Posts: 6033; Member since: Aug 06, 2013

It doesn't stop you from trash talking it.

65. Mxyzptlk unregistered

Backtracking is a sign of getting owned.

67. Scott93274

Posts: 6033; Member since: Aug 06, 2013

You're such an imbecile, how am I backtracking? I'm saying you had no right to criticize something you've never had the chance to try, wait, what the f@#k am I doing? I'm arguing with the dumbest person on the internet, moving on...

32. Shocky unregistered

Based on what? The megapixel rating? lol

34. Scott93274

Posts: 6033; Member since: Aug 06, 2013

Try checking out the link that Ruturaj provided in post 28. It's an incredibly detailed report about the quality of the phone's camera.

36. Ruturaj

Posts: 1484; Member since: Oct 16, 2014

I guess Shocky, thinking you are smart is not the problem thinking everyone else is dumb is the problem.

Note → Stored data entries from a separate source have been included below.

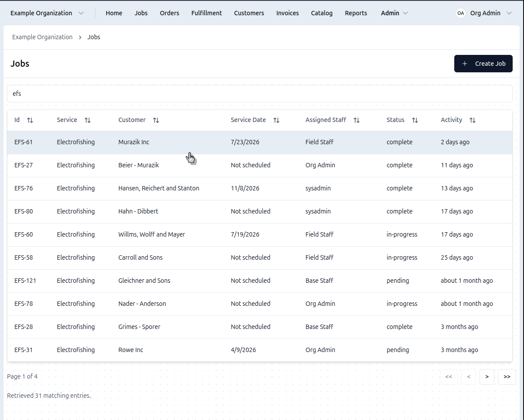This screenshot has width=524, height=420.
Task: Click the Create Job button
Action: pos(483,64)
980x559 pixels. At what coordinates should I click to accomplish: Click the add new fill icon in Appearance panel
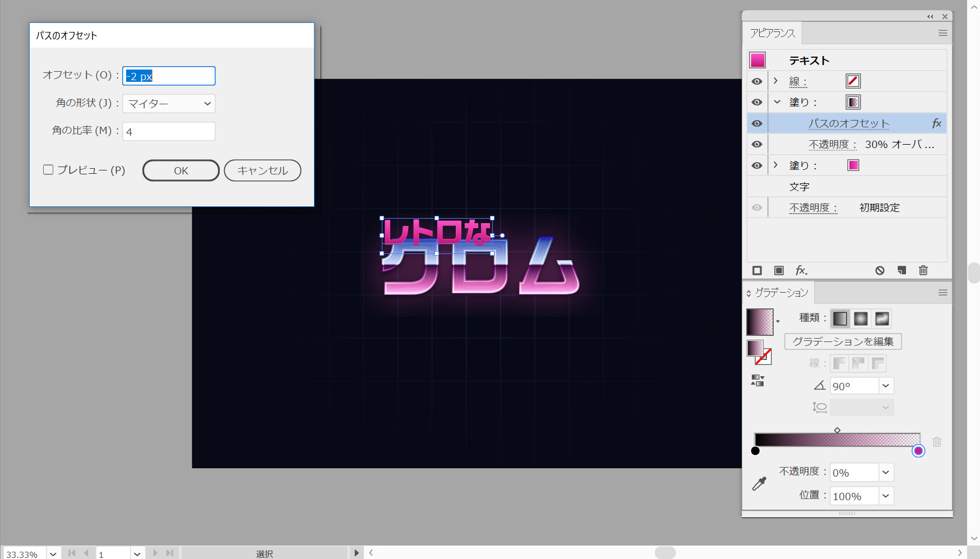pyautogui.click(x=779, y=271)
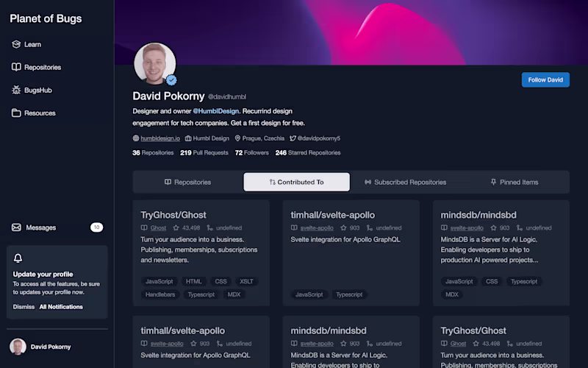Switch to the Contributed To tab
The width and height of the screenshot is (588, 368).
click(297, 182)
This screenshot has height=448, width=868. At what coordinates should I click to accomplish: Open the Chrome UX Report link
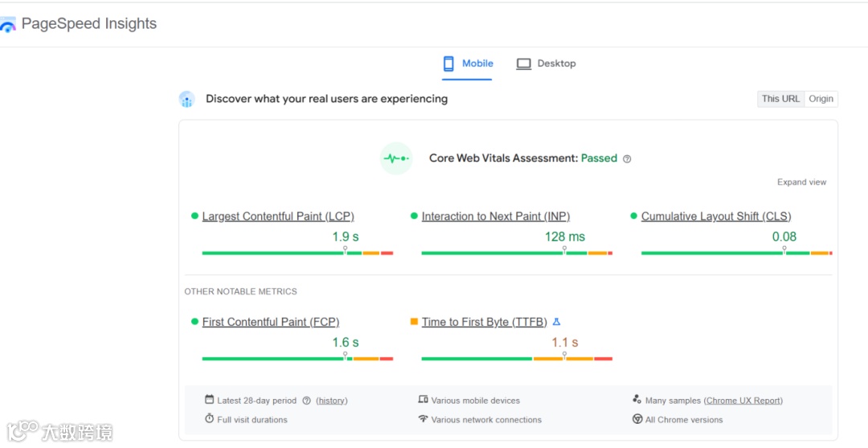(x=743, y=401)
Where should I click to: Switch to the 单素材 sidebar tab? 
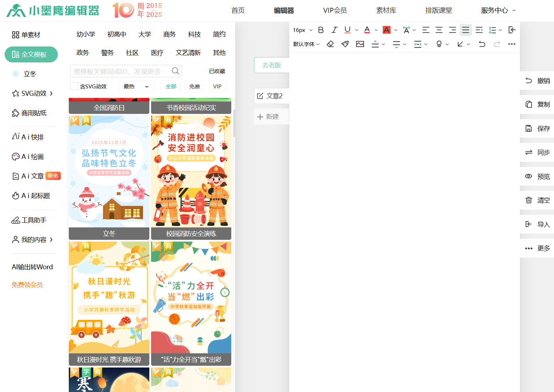point(26,35)
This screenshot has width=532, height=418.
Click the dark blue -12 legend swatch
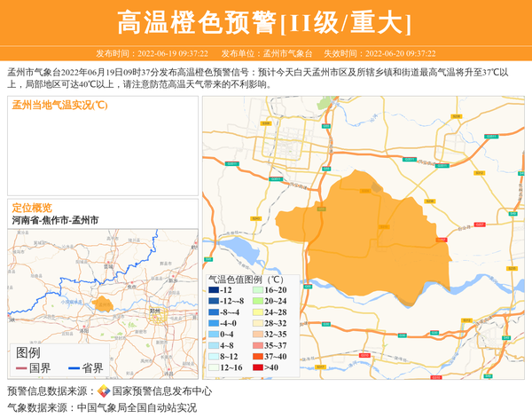214,290
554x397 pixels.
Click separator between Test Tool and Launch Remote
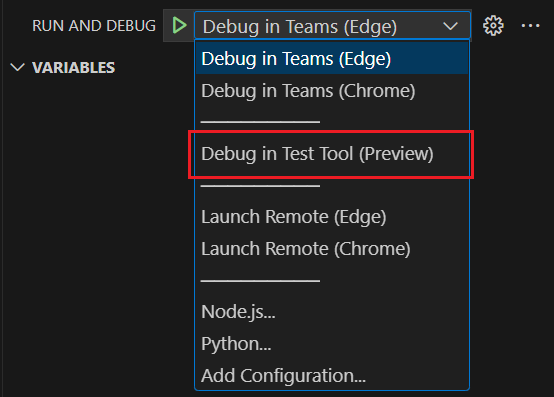[260, 185]
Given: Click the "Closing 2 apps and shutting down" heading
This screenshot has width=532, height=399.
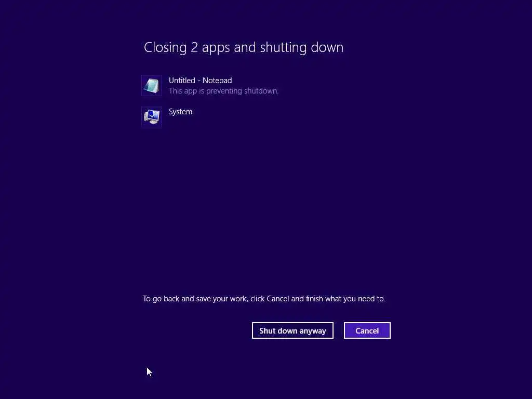Looking at the screenshot, I should [x=244, y=47].
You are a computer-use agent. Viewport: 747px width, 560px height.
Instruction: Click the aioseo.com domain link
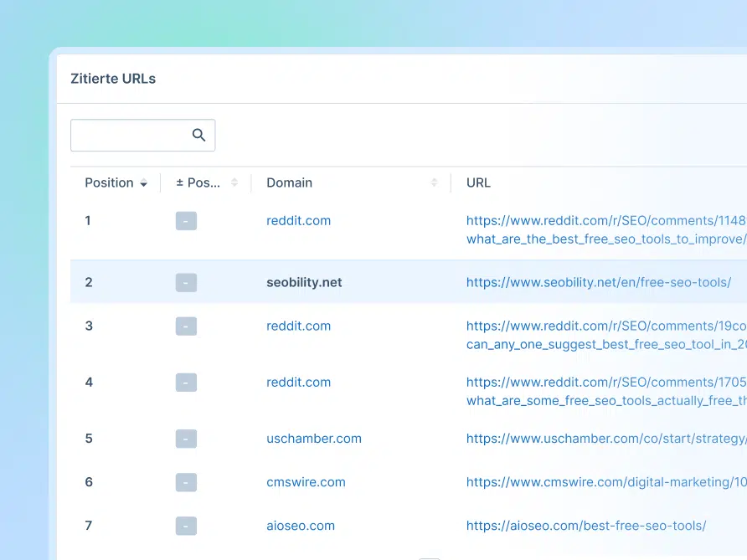point(301,526)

Scott93274 I don't think he will even understand or bother to read detailed report.

47. Mxyzptlk unregistered

Someone is in denial.

48. Scott93274

Posts: 6033; Member since: Aug 06, 2013

Sounds like you are. Here are your very words, unedited: "No dual front facing speakers like the Nexus 6, a better camera, and a better battery would be fail". The Moto X Pure Editions has front facing stereo speakers, a much larger display, and a camera that places it above a majority of the competition. Though it's no surprise that you'd puss out and not accept reality like you have on so many other occasions.

53. Martin_Cooper

Posts: 1774; Member since: Jul 30, 2013

His a born troll what did you expect?